I do not like canned salmon much but it can be surprising what one may eat when hungry. Ever eat Opossum?


----------



## tortiecat (Dec 3, 2021)

*Yes, used canned salmon many times.  In sandwiches and as creamed
salmon on toast.  Haven't had it for years, would prefer fresh salmon.*


----------



## StarSong (Dec 3, 2021)

oldpop said:


> I do not like canned salmon much but it can be surprising what one may eat when hungry. Ever eat Opossum?


Nope.  Hope to never be that hungry.


----------



## Kaila (Dec 3, 2021)

Shero said:


> Lol I was wondering how they fitted them in Pam - guess today is my stupid day



If you made yours the way you do, Shero, and then, had a nicely designed cutter to fit them into cans, _I would definitely buy them!  _


----------



## AnnieA (Dec 3, 2021)

I've eaten them but prefer the canned tuna ones made the same way.  It was a quick supper during my childhood and since I started cooking those suppers at 13 out of necessity, I made them a lot.


----------



## AnnieA (Dec 3, 2021)

oldpop said:


> I do not like canned salmon much but it can be surprising what one may eat when hungry. Ever eat Opossum?

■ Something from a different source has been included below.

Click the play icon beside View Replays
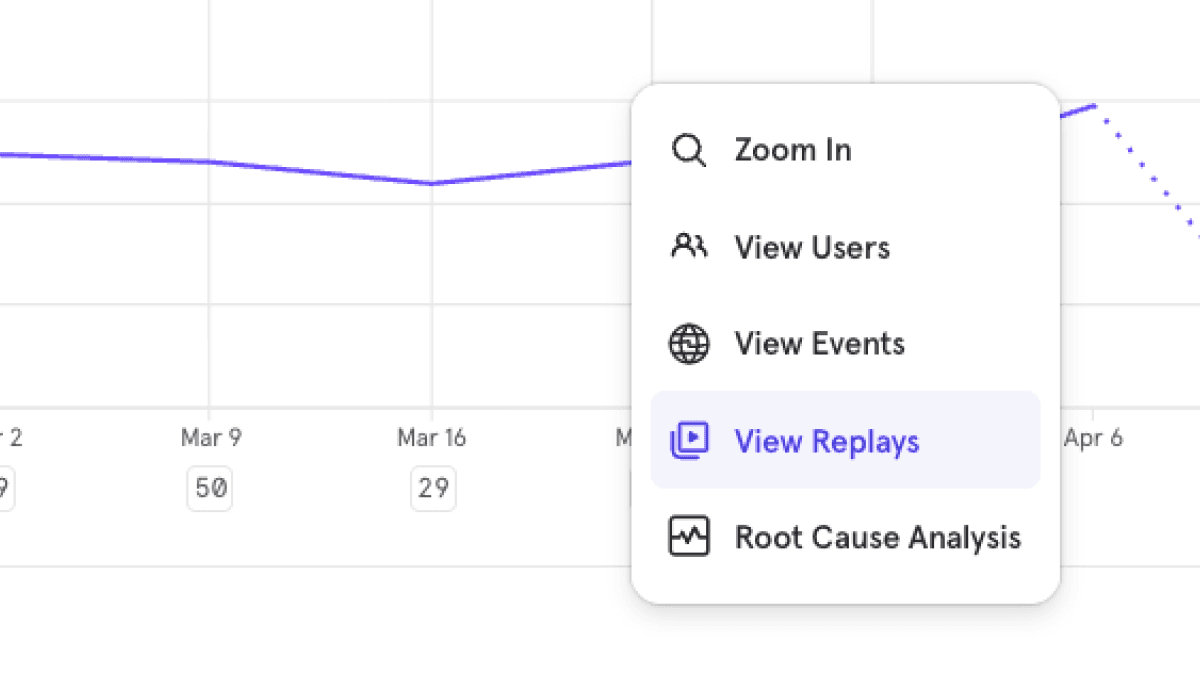 coord(688,440)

Nope but am sure ancestors did.


----------



## Alligatorob (Dec 3, 2021)

oldpop said:


> Ever eat Opossum?


Once, that was enough!


----------



## OneEyedDiva (Dec 3, 2021)

I used to eat them. I'm sure my mother and I both made them and they were good. I used to prefer canned salmon to fresh. Still would except the last few cans I had were way too salty.  My husband started buying salmon burgers from Costco so it seemed there was no need to go to the trouble of making salmon patties anymore. I'm not crazy about the salmon burgers either.


----------



## fatboy (Dec 3, 2021)

yes,my wife made them all the time.


----------



## PamfromTx (Dec 3, 2021)

If the hubby would eat these, I'd make them myself.  I think they are delish.  


INGREDIENTS

1 
(14.75-oz.) can salmon, drained
2 
scallions, thinly sliced
1 tbsp. 
Chopped fresh dill
1/2 c. 
panko breadcrumbs
1/4 c. 
Mayonnaise
1 tbsp. 
freshly squeezed lemon juice
1 tbsp. 
Dijon mustard
1 
large egg, beaten
kosher salt
Freshly ground black pepper
2 tbsp. 
extra-virgin olive oil, plus more as needed

DIRECTIONS


To a large bowl, add first 8 ingredients. Season with salt and pepper and mix until well incorporated.
Form into 5, evenly-sized patties. In a large skillet over medium heat, heat oil. Cook patties in batches until golden and crispy, 3-4 minutes per side. Drain on paper towels.


----------



## JustinCase (Dec 3, 2021)

I never grew to like most fish, I was a picky eater as a child.  I got to like* 'FRESH' *halibut/cod or tuna packed in water. Never could get betond the smell, every summer our neighbor went to Alaska to work in the 50's&60's brought back cases of canned salmon. I would have a pb&j instead. Mother did bake good bread.


----------



## Tish (Dec 3, 2021)

Yay!


----------



## Jackie23 (Dec 3, 2021)

I buy the wild alaska pink salmon from Costco..

https://www.amazon.com/Kirkland-Sig...1609131160571068&hvpone=&hvptwo=&hvqmt=&hvdev

While the patties are good, I also like it just drained with mayo and crackers.


----------



## Tom 86 (Dec 3, 2021)

My Mom fixed them every Friday.  I don't know what all she put in them but they were good.    Now no way will I eat one.


----------



## StarSong (Dec 4, 2021)

OneEyedDiva said:


> I'm not crazy about the salmon burgers either.


I bought those once.  Big mistake - they were dry as sawdust.  The dogs seemed to like them though.


----------



## Chris21E (Dec 4, 2021)

No...Not a fan of Salmon,  let alone can Salmon


----------



## Chris21E (Dec 4, 2021)

Chris21E said:


> No...Not a fan of Salmon,  let alone can Salmon


Canned


----------



## Ladybj (Dec 4, 2021)

PamfromTx said:


> View attachment 197123


YAY!!!  My mom use to fix them and they were sooo good.


----------



## Jules (Dec 4, 2021)

Lately canned salmon hasn’t seemed great and it sure should for the price.  

May make a salmon burger just to see if they’re like I recall.  Just desperate to make something different for dinner.  

Does anyone else use Old Bay in their seafood?  I don’t taste what’s special about it.


----------



## Gary O' (Dec 4, 2021)

RadishRose said:


> I wouldn't eat it from the can.
> 
> Had them made from leftover grilled salmon fillets. Very nice.


Yup

I've caught too many salmon to ever think of it in a can.


----------